Pixel coordinate grounding data:
━━━

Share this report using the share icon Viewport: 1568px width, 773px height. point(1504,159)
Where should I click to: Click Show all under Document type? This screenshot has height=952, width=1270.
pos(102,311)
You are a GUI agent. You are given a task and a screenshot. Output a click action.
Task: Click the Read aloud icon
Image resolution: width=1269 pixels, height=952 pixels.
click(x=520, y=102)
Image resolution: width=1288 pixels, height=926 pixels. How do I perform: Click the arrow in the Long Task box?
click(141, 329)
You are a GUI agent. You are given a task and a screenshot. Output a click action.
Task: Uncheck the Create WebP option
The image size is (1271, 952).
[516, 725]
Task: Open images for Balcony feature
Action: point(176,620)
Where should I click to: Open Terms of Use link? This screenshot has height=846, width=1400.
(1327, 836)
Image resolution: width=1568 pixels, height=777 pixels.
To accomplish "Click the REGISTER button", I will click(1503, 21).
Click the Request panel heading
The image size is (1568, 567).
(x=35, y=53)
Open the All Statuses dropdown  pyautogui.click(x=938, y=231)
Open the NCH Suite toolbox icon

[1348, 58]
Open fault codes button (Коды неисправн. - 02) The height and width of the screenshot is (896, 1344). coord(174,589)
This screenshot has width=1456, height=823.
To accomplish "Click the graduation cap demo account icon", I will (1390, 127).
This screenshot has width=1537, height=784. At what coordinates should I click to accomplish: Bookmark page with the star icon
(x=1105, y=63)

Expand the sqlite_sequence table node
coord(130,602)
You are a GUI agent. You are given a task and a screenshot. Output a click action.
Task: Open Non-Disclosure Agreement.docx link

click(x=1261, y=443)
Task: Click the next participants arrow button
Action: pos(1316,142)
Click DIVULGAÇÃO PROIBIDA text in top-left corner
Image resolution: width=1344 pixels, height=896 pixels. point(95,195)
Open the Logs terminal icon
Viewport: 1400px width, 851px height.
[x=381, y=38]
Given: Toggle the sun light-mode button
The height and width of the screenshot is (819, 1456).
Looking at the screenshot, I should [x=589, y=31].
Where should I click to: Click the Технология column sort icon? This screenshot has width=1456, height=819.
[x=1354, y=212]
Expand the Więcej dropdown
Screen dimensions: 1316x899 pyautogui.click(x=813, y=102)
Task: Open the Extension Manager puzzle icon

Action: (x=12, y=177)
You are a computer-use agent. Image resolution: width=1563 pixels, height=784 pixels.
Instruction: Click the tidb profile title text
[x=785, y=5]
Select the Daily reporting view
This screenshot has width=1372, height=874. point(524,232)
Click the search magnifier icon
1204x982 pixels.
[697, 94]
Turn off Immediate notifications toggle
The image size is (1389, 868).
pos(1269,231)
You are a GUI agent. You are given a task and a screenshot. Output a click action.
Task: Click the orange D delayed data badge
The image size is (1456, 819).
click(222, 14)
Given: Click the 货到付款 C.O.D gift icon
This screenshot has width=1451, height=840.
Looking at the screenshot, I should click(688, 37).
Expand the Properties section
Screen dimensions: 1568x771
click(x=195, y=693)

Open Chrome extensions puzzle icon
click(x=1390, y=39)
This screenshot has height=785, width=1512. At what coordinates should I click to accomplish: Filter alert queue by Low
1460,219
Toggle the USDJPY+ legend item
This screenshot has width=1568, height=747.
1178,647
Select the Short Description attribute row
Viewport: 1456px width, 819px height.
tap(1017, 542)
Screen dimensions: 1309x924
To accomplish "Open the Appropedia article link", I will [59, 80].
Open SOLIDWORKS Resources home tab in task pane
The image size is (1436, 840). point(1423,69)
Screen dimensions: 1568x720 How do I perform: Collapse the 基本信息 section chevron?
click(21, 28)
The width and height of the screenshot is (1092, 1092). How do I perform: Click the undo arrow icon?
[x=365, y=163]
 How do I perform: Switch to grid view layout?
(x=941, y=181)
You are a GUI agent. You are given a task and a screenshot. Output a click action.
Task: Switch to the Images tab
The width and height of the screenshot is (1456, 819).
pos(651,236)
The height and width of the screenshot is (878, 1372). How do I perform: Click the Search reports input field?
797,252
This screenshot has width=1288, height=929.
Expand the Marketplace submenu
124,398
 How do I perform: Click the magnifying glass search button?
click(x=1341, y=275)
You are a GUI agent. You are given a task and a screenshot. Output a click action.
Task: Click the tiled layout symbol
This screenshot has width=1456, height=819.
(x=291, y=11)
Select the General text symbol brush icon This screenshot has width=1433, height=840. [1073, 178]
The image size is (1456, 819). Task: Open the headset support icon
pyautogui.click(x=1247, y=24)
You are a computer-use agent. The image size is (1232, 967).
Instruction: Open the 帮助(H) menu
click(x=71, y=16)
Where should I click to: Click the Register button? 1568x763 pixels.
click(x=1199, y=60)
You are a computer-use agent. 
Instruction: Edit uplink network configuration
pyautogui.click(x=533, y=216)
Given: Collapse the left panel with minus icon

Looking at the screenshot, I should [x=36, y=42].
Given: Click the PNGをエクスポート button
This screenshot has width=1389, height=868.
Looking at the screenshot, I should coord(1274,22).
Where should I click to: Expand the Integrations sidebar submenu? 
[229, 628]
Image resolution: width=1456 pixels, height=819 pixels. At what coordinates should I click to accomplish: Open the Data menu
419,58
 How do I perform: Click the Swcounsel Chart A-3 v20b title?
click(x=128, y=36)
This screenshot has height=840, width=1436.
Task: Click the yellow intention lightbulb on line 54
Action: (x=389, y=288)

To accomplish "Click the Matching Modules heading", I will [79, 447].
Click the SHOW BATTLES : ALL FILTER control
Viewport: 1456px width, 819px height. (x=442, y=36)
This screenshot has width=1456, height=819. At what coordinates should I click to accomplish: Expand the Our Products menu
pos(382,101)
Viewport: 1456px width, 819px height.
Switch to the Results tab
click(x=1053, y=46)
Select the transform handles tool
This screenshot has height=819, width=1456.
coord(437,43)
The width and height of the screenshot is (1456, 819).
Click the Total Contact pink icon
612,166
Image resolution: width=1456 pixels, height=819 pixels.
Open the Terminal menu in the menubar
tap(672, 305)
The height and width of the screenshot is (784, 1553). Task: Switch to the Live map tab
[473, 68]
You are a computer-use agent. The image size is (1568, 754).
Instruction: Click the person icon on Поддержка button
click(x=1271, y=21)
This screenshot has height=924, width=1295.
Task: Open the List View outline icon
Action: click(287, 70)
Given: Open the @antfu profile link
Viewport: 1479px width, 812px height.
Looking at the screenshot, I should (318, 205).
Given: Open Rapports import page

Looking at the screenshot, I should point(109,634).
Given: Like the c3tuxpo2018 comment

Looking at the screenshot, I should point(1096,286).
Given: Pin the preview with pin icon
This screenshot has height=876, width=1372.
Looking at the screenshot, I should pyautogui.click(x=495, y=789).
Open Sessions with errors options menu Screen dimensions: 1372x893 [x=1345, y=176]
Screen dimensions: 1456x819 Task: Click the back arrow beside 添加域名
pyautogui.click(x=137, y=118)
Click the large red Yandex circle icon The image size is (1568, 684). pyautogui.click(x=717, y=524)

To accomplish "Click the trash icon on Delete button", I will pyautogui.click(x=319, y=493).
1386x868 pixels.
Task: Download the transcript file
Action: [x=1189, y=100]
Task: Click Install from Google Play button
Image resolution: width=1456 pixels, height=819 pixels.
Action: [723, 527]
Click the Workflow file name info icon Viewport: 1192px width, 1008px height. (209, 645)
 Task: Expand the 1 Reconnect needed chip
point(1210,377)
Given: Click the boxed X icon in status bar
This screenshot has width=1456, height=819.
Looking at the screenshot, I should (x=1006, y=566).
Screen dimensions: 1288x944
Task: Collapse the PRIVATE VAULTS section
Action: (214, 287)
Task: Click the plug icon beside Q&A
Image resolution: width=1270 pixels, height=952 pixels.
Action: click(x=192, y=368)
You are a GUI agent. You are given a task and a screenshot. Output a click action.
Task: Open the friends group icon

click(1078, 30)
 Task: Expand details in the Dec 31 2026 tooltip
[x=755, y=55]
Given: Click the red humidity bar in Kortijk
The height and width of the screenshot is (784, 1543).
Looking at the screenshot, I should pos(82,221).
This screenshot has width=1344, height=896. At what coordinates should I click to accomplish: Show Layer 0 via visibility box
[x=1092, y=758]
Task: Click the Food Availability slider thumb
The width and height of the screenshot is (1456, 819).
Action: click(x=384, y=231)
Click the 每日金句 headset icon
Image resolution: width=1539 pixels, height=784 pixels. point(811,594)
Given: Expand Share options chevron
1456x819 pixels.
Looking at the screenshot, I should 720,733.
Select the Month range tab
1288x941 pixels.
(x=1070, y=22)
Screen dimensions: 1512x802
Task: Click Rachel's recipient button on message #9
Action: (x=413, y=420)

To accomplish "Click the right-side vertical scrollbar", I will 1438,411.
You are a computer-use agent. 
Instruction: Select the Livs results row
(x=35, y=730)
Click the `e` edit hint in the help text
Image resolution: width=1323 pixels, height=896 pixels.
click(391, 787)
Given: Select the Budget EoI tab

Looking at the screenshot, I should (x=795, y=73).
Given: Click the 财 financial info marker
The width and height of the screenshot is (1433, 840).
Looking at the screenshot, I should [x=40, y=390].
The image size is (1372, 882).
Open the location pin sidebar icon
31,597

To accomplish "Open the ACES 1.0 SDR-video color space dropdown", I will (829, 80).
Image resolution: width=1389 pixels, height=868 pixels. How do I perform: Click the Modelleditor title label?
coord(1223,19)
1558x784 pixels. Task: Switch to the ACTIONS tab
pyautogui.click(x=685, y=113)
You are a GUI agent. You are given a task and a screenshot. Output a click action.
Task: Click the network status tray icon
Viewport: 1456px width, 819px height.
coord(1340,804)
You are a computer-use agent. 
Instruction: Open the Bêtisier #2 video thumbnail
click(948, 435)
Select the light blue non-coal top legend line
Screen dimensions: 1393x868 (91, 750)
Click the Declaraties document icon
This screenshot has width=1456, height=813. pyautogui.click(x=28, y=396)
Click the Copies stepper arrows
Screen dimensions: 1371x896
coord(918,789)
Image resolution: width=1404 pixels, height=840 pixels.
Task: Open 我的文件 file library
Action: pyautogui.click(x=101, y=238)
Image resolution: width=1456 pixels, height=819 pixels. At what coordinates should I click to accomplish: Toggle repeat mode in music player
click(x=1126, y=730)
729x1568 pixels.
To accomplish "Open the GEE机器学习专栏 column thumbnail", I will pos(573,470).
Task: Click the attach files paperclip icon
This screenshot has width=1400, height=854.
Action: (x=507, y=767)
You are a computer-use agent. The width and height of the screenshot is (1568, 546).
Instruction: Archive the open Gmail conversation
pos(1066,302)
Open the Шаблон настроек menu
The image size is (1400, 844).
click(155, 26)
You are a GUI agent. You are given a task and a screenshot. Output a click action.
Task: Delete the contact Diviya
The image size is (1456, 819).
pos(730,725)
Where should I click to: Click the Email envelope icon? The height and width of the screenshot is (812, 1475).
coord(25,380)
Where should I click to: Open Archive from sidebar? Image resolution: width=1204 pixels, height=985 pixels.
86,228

━━━

§ **Exercise**
Beginning at the top of the records above, transcribe each line exactly up to and including the line that holds "This screenshot has width=1456, height=823.".

§ **Exercise answer**
Share this report using the share icon Viewport: 1568px width, 773px height. point(1504,159)
Where should I click to: Click Show all under Document type? This screenshot has height=952, width=1270.
pos(102,311)
You are a GUI agent. You are given a task and a screenshot. Output a click action.
Task: Click the Read aloud icon
Image resolution: width=1269 pixels, height=952 pixels.
click(x=520, y=102)
Image resolution: width=1288 pixels, height=926 pixels. How do I perform: Click the arrow in the Long Task box?
click(141, 329)
You are a GUI agent. You are given a task and a screenshot. Output a click action.
Task: Uncheck the Create WebP option
The image size is (1271, 952).
[516, 725]
Task: Open images for Balcony feature
Action: point(176,620)
Where should I click to: Open Terms of Use link? This screenshot has height=846, width=1400.
(1327, 836)
Image resolution: width=1568 pixels, height=777 pixels.
To accomplish "Click the REGISTER button", I will click(1503, 21).
Click the Request panel heading
The image size is (1568, 567).
(x=35, y=53)
Open the All Statuses dropdown  pyautogui.click(x=938, y=231)
Open the NCH Suite toolbox icon

[1348, 58]
Open fault codes button (Коды неисправн. - 02) The height and width of the screenshot is (896, 1344). coord(174,589)
This screenshot has width=1456, height=823.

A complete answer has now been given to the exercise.